Gary Schultz, a former vice president at Penn State, was sentenced to two months in jail earlier this year after pleading guilty in March to a charge of child endangerment. Even so, he'll be collecting a $330,000 annual pension for the rest of his life. He is one of 20 former state employees getting more than $250,000 annually from a state pension system facing a $70 billion shortfall, according to an analysis of state pension data published this week by Maddie Hanna of The Philadelphia Inquirer.
Philly.com published the list of the 500 pensioners pulling down more than $100,000 annually, 124 of them former Penn State employees. Rodney Erickson, the school's former president, gets $477,000 a year, biggest pension in the state. Another 143 of the six-figure pension recipients worked at other public universities in the state.
Those big pension payouts are outliers, of course. The average retiree gets about $27,000 annually, according to the Inquirer review. Still, they are rightly being scrutinized as the state (like many others) tries to address a budget-busting pension crisis.
Pennsylvania's Republican-controlled state house and Democratic Gov. Tom Wolf came together earlier this year to pass a series of reforms that included some caps on big pensions and changes to how future employees will have their retirement benefits funded. Those modest reforms will help reduce long-term liabilities, but because they only affect new hires, it will take decades for the current debts to disappear.
Annual payments into that system will cost Pennsylvania taxpayers more than $4 billion this year. Those contributions will continue to grow annually through the early 2020s—accounting for as much as 10 percent of the state's whole budget by 2019, according to the Wall Street Journal—before leveling off and eventually declining over the course of several decades as current enrollees stop collecting benefits when they die.

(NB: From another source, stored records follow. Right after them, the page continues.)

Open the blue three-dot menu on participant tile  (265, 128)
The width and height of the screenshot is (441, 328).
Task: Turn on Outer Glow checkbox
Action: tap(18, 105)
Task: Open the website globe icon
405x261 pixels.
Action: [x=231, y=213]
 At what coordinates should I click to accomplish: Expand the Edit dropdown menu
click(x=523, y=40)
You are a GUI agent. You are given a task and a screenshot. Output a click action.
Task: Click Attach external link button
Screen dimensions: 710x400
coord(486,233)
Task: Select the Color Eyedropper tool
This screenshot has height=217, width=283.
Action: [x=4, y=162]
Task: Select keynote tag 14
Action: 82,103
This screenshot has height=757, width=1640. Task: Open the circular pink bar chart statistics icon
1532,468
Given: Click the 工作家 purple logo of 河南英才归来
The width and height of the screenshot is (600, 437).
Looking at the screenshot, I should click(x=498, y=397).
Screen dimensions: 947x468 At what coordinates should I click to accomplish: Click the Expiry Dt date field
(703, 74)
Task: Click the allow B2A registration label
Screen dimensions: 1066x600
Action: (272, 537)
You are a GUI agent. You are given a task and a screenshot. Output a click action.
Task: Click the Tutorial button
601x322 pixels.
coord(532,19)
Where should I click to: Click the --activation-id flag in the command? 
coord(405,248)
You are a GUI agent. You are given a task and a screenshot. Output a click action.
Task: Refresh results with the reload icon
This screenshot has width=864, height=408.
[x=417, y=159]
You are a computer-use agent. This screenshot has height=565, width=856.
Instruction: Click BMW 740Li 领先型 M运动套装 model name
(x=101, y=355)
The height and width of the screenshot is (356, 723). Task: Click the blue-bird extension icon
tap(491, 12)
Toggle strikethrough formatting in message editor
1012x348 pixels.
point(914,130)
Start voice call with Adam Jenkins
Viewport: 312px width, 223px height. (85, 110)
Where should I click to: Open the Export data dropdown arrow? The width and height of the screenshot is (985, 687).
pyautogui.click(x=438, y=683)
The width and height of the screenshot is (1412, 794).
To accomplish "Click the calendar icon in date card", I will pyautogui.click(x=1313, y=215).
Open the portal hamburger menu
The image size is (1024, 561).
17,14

Still, the big pension payouts in Pennsylvania pale in comparison to what some retirees in other states are getting. As I reported last month, more than 62,000 California retirees get pensions in excess of six figures, including a handful of pensioners who get a cool $1 million (or more) each year for doing nothing.
The comparison isn't apples-to-apples, though. Most local government workers in California are included in the state pension system, while Pennsylvania only puts state workers and employees at public schools and state universities in the state-run pension systems. There are another 2,500 local pension plans in Pennsylvania to cover the retirement costs of municipal workers (that's about a quarter of all municipal pension plans in the entire country), and many of those local retirement accounts are in even worse shape than the state-run plans are.
That means the Inky's data, while useful, is not a complete picture. There are surely many more public sector workers in Pennsylvania getting golden nest eggs partially funded by state taxpayers.